Mirroring their rebellious, ‘against-the-grain’ marketing strategy, Diesel’s ‘90s and early 2000s design aesthetic invariably stayed true to its roots, featuring signature distressed, worn-in and vintage-inspired garments and ultimately catapulting the brand to undisputed cult status. However, by the 2010s, ‘90s import brands like Diesel and True Religion began to occupy a shrinking space that was being supplanted by the athleisure and streetwear craze, and were eventually substituted for upstart labels like Aries, Amiri, Vetements and Off-White.
Diesel’s period of relative obsolescence was marked by heavily-discounted apparel, in-the-red net sales and an average consumer age of over 40. Nevertheless, with the inevitable to and fro of the fashion pendulum, the brand’s highly anticipated comeback came with the appointment of Belgian creative director Glenn Martens in 2020. Martens is renowned for his work as the creative tour-de-force behind Parisian label Y/Project since 2013, known for its subversive approach to construction and askew elevation of streetwear. Under Martens’ stewardship, Y/Project has earned industry-wide reverence, including winning an ANDAM award and accruing the highest caliber of retail stockists from Browns to SSENSE to Luisa Via Roma.
Martens arrived to regenerate the Diesel engine in a manner that can be deemed somewhat of a renaissance, reincarnating the brand’s rebellious energy for the modern consumer. His first few months at the creative helm were spent meticulously studying the brand by sifting through its decade-spanning archives, deciphering its modus operandi and ultimately mapping out a fresh trajectory. His first physical runway show with Diesel debuted at Milan Fashion Week AW22 and almost instantly revived the brand from its state of dormancy.
The AW22 ready-to-wear collection showcased 69 looks in a vast industrial lot on the southern outskirts of Milan, bedecked with inflatable sculptures adorned in Diesel denim. The collection exhibited Martens’ upended transformation of grungy ‘mall-brand’ denim staples into elevated, editorial denim. A synergistic blend between the Diesel DNA and Martens’ own sense of subversive style was woven throughout the collection, featuring a slew of genderless asymmetric shapes, exaggerated silhouettes, low-slung metallic miniskirts and thousands of forms of denim: collaged, tufted, frayed, chromed, recycled, reinvented.

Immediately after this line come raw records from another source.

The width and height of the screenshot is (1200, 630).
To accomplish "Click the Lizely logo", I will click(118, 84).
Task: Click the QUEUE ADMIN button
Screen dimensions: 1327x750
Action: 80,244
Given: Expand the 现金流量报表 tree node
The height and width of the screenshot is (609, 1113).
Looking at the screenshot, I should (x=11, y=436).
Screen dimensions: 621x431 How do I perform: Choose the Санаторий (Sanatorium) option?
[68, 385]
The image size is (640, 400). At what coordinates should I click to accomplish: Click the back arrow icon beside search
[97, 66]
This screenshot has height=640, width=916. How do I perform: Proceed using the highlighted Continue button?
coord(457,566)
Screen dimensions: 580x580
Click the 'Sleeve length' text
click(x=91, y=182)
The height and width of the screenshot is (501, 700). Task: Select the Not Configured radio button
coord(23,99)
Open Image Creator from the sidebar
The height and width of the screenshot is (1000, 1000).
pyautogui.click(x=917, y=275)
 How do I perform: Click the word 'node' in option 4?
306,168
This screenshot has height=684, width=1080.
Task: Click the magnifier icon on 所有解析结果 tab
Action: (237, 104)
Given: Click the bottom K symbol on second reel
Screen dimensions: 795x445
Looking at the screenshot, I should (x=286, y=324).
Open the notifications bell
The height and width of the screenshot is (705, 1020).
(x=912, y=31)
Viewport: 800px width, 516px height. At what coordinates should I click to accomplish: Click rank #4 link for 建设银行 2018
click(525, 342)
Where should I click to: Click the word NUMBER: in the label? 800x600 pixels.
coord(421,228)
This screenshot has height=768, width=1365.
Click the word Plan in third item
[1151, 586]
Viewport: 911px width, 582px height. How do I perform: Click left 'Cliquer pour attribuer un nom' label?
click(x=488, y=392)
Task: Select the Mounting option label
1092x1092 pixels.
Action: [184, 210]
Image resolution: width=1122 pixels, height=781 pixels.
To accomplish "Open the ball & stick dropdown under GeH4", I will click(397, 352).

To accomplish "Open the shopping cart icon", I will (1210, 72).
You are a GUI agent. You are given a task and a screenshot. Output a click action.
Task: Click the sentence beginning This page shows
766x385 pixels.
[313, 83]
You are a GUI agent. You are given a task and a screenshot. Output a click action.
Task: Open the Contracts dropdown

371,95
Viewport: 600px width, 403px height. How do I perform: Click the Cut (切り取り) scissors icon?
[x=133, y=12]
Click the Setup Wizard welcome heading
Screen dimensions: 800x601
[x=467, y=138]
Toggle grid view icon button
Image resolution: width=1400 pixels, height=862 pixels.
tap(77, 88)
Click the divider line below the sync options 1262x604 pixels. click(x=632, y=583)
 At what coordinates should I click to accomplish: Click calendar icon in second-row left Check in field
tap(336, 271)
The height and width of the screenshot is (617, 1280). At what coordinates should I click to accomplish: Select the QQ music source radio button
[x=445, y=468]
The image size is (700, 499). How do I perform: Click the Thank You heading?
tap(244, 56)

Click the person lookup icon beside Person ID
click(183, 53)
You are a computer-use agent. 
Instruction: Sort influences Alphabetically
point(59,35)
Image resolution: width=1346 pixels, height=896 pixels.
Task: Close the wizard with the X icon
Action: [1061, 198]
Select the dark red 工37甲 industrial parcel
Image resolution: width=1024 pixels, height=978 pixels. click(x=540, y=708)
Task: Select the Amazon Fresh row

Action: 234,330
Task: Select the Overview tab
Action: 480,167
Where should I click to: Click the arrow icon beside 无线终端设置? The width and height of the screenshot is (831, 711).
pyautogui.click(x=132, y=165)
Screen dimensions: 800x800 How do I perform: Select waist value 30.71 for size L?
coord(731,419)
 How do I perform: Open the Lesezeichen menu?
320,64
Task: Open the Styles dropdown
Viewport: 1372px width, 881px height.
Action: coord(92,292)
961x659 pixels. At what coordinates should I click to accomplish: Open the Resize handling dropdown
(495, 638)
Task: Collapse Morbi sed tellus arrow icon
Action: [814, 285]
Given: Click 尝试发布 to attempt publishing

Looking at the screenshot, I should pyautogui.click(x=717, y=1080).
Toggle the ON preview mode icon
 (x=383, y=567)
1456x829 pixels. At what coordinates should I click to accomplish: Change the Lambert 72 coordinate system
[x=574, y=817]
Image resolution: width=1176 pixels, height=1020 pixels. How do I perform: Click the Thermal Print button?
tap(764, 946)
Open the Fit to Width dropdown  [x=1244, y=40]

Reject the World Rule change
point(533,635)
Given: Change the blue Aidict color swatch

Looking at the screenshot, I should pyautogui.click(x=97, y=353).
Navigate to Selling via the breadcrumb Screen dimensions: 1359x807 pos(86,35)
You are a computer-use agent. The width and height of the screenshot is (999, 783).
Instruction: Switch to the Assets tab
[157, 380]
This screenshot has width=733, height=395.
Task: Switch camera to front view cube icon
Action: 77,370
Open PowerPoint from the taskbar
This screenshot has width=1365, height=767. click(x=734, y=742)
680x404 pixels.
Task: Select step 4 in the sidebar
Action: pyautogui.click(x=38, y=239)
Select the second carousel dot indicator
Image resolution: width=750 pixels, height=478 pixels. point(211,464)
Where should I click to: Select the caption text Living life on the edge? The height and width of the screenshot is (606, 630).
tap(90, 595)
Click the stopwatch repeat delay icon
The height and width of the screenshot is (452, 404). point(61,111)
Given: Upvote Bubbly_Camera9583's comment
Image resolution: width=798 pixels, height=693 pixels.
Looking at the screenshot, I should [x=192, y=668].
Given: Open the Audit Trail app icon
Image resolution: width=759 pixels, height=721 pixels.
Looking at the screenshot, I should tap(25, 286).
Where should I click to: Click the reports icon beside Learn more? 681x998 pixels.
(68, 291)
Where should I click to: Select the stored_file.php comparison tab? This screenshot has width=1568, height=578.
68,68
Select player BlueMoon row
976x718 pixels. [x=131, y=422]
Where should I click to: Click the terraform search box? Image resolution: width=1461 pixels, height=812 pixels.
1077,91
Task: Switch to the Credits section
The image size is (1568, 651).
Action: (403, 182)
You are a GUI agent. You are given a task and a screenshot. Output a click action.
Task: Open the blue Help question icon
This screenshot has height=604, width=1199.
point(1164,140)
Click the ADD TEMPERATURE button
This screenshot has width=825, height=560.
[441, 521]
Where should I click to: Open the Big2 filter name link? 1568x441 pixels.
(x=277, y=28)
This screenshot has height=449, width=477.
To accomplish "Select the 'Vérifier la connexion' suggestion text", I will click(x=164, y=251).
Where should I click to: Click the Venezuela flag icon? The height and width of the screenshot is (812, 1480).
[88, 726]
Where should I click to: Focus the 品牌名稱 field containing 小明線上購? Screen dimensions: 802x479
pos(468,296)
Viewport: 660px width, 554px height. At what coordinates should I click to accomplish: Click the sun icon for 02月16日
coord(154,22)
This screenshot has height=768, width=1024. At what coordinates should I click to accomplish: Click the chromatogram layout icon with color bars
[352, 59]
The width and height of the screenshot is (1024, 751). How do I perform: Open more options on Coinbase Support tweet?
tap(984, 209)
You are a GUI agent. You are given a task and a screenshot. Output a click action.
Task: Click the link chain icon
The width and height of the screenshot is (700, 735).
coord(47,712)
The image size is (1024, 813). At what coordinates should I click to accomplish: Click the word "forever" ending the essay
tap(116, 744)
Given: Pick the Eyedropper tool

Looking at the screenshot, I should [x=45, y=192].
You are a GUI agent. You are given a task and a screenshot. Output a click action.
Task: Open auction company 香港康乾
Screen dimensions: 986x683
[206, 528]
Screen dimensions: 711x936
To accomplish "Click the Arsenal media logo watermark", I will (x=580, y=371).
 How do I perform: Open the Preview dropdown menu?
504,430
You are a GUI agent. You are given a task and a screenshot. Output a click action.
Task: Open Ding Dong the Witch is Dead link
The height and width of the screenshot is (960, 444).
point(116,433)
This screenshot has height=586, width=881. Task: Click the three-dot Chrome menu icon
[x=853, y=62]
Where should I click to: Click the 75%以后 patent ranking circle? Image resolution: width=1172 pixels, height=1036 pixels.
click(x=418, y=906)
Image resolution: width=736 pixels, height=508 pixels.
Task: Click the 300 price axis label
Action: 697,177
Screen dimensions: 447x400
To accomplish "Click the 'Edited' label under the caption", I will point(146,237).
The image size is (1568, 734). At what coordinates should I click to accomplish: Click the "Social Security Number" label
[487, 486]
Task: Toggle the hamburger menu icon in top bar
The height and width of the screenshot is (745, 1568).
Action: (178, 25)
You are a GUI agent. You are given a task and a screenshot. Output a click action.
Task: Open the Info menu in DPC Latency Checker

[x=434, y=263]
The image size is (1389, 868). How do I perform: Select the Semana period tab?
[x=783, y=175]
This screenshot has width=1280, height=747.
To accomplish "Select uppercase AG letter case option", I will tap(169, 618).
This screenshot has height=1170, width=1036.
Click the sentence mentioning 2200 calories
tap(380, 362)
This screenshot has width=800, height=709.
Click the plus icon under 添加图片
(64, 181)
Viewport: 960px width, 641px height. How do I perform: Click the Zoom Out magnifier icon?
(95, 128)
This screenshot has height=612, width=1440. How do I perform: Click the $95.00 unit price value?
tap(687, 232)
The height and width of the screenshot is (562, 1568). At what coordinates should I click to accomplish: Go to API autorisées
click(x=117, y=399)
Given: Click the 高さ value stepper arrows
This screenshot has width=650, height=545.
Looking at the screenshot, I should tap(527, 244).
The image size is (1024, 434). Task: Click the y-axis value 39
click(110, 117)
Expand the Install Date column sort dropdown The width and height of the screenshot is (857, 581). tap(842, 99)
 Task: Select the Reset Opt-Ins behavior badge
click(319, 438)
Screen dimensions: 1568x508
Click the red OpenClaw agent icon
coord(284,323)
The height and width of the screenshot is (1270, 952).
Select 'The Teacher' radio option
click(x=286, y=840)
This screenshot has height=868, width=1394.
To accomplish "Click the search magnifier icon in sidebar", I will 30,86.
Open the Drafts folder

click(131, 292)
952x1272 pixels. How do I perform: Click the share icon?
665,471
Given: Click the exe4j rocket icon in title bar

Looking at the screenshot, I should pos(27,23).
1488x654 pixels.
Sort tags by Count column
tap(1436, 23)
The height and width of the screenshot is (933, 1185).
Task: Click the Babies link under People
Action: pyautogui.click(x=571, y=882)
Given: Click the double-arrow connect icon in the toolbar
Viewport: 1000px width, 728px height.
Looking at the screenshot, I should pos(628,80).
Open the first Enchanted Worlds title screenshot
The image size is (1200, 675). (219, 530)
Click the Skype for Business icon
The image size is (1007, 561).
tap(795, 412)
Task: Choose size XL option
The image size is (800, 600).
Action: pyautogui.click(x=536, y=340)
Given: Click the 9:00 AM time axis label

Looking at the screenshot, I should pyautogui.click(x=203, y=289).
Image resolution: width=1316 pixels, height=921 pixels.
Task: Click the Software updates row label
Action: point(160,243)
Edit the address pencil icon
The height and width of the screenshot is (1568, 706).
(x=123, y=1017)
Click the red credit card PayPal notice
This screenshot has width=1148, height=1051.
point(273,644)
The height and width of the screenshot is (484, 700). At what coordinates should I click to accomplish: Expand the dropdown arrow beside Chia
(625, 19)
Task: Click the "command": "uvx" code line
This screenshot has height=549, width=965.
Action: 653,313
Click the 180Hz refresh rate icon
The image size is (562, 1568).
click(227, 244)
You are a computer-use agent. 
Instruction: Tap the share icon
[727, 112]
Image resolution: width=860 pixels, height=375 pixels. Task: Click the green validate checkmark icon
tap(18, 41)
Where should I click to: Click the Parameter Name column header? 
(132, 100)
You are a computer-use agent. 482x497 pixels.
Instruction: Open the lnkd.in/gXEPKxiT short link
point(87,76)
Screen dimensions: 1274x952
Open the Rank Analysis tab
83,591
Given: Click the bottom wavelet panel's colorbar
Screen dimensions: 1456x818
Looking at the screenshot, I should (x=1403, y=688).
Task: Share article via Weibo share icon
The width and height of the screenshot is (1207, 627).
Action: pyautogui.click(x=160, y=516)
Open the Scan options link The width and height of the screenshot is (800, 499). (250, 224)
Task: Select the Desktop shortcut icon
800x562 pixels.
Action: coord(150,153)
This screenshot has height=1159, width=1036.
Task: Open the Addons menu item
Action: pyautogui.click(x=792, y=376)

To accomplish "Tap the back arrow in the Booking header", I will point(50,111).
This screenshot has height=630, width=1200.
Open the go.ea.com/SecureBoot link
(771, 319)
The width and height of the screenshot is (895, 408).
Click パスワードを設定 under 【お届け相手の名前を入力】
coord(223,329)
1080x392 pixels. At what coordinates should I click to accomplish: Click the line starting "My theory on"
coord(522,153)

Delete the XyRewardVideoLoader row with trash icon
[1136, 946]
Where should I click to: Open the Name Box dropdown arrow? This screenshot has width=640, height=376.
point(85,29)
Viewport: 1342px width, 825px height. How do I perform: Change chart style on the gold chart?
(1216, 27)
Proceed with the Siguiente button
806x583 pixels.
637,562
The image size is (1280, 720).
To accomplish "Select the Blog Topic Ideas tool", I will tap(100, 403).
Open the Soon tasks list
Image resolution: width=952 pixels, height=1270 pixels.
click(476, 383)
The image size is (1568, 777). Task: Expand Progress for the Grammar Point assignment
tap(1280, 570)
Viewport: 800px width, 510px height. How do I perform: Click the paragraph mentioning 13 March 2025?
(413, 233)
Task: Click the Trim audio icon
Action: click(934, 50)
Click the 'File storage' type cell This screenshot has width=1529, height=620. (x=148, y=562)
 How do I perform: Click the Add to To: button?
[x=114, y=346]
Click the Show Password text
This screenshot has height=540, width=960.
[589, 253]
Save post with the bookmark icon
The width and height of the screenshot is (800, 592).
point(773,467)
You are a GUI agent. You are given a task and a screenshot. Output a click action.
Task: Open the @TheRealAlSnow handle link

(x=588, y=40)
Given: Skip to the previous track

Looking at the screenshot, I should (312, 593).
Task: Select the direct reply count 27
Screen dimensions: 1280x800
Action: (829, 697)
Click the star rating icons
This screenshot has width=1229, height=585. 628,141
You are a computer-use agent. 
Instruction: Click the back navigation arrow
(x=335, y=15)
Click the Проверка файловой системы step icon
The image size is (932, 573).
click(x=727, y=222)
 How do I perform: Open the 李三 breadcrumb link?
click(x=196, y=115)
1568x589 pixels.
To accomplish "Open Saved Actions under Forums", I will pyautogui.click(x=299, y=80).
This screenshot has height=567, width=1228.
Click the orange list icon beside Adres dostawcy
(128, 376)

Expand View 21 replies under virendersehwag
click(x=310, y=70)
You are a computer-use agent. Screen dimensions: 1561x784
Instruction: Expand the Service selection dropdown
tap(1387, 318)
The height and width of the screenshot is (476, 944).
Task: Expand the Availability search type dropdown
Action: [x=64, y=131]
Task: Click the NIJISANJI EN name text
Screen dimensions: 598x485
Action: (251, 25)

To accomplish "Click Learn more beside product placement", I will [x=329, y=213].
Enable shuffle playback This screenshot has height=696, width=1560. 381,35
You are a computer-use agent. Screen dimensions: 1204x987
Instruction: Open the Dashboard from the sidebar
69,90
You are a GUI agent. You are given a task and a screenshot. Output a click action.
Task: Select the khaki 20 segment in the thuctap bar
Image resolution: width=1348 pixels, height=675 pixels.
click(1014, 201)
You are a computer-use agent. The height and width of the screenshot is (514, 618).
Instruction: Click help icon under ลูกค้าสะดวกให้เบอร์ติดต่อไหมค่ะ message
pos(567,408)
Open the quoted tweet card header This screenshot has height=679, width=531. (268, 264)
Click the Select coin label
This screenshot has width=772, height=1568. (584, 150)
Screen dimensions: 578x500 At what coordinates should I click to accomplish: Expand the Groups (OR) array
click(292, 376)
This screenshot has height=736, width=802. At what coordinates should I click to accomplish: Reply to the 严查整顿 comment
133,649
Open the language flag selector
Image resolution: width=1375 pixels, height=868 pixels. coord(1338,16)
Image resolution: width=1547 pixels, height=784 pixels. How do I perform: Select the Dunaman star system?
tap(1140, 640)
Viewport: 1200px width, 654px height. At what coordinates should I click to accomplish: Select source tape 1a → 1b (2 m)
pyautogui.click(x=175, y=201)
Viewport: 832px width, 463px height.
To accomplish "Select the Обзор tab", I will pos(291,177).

Martens’ position behind the wheel also marked the launch of the Diesel Library, a capsule collection of classic Diesel pieces that extends beyond seasons, underpinning the brand’s ramped up commitment to sustainability. This permanent collection is projected to account for more than 40 percent of sales and is made with low-impact materials, recycled organic fabrics and treatment techniques that curb the use of chemicals and water waste. Martens’ made-to-last leather garments in the collection are chromium free (sans harmful metals), while cellulose trims and labels are made with recycled materials.
At the nucleus of Martens’ debut at Diesel was an emphasis on upcycling through reinvention of the brand’s deadstock fabrics,transforming them using innovative finishes and techniques. For example, Martens’ take on creating a garment reminiscent of fur involves subverting destroyed and frayed denim and then treating it with dye or paint. The creative director’s plunge into the archives also called for the reemergence of the classic ‘90s and ‘00s Diesel ‘D’ logo, which had fallen by the wayside as early as 2004. Diesel’s AW22 collection, which features the chunky metal hardware emblem emblazoned onto mini bags, belt-strap skirts, metallic knitwear and more, speaks to Martens’ unique ability to channel and rework the playfulness of ‘90s styles into a contemporary vision.
It’s evident that Martens’ inauguration behind the wheel of the once-cult-classic Italian denim brand revved up the Diesel machine to unprecedented potential and success for the new generation. The total rebirth of the brand’s rebellious energy that once prevailed as its central essence, alongside its steadfast commitment to sustainability and ethical consumption, have skyrocketed the brand to a categorical ‘second coming’.